- _Information_
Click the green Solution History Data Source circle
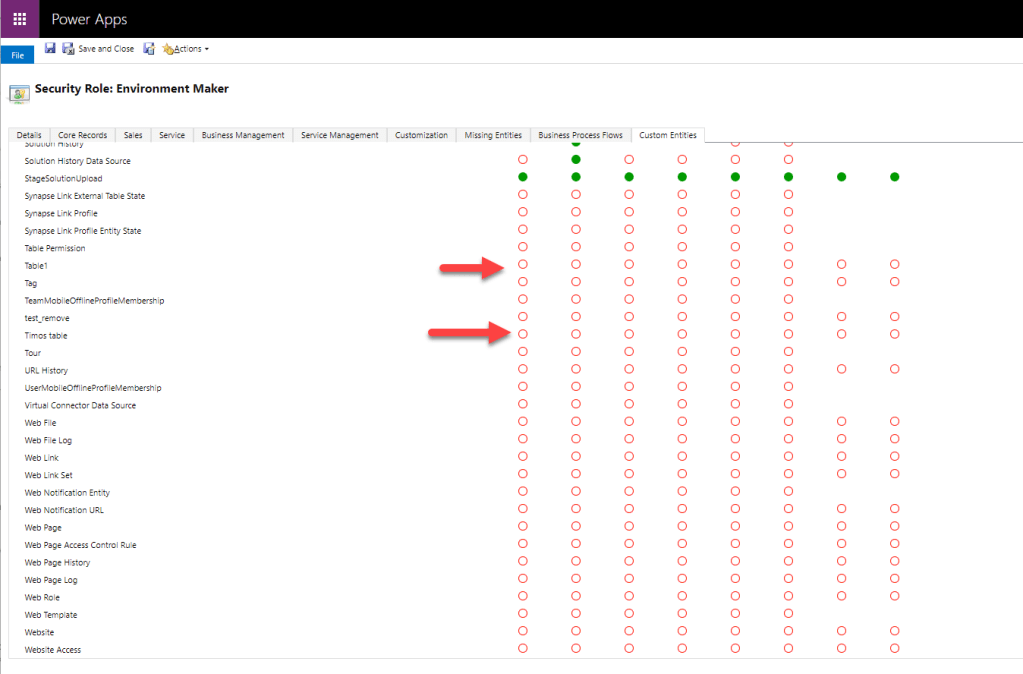Screen dimensions: 1023x674 575,160
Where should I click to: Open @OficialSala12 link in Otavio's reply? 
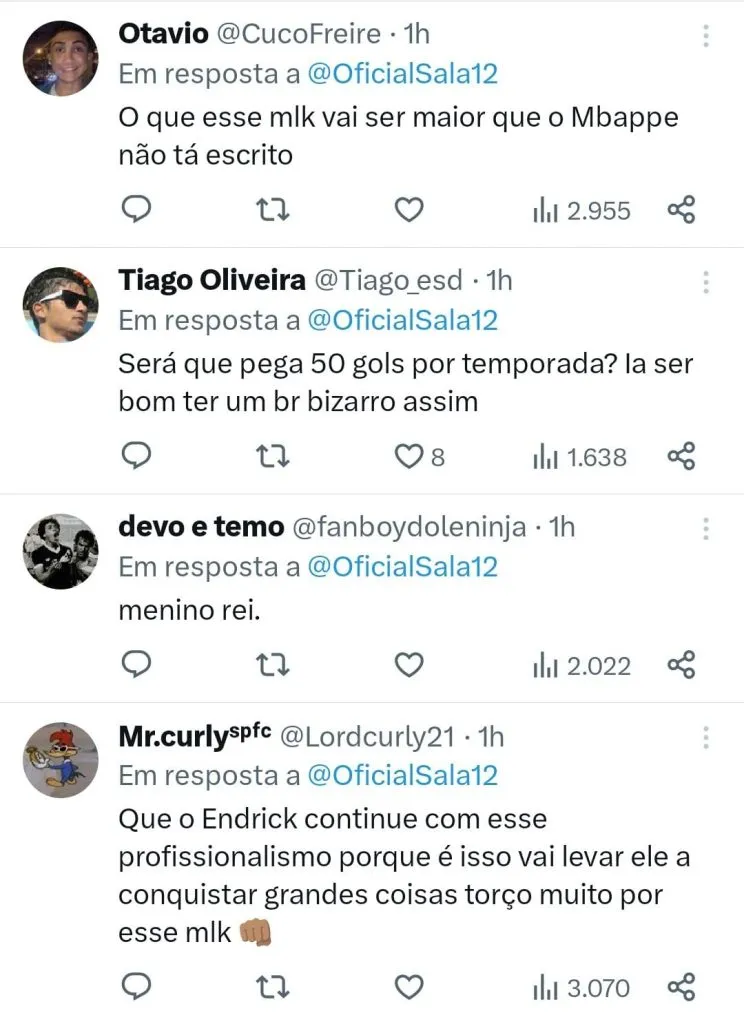402,74
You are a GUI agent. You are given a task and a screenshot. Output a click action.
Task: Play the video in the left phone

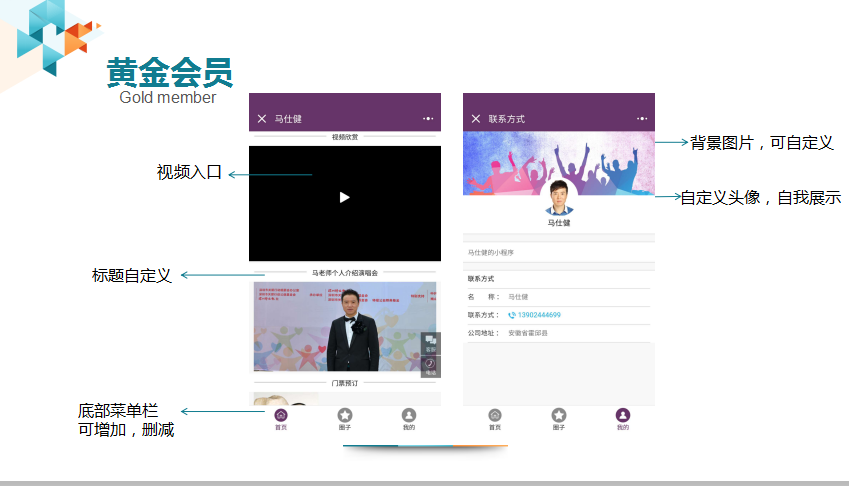344,198
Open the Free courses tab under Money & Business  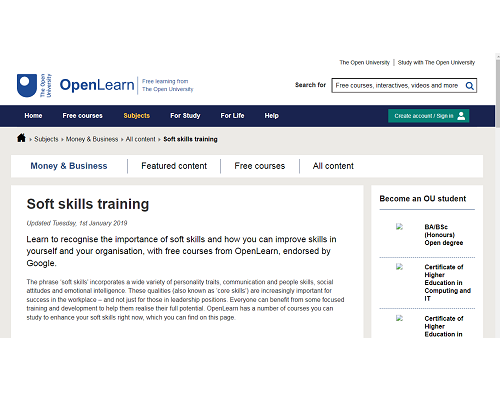click(x=260, y=166)
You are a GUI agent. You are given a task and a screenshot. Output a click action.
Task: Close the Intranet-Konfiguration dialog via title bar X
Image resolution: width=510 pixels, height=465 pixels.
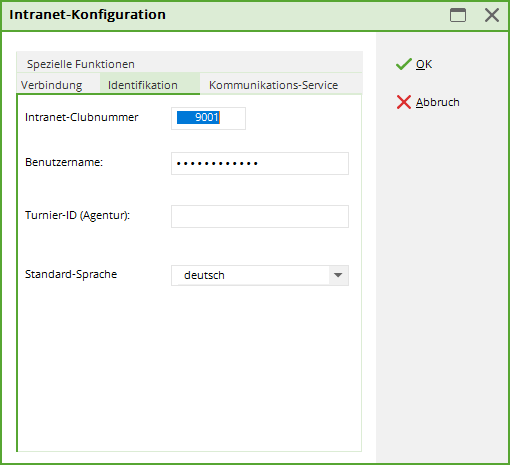(x=492, y=15)
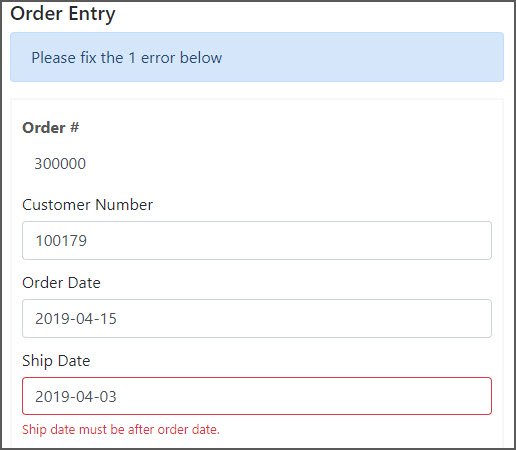Place cursor on the 2019-04-15 date text
516x450 pixels.
click(x=76, y=319)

- _Brief_
Return verbatim every line from the one holding "Task: Close the" to the end of the records above. Do not copy the pictures.

- _Answer to this task_
Task: Close the Intranet-Konfiguration dialog via title bar X
Image resolution: width=510 pixels, height=465 pixels.
(x=492, y=15)
Place cursor on the 2019-04-15 date text
516x450 pixels.
click(x=76, y=319)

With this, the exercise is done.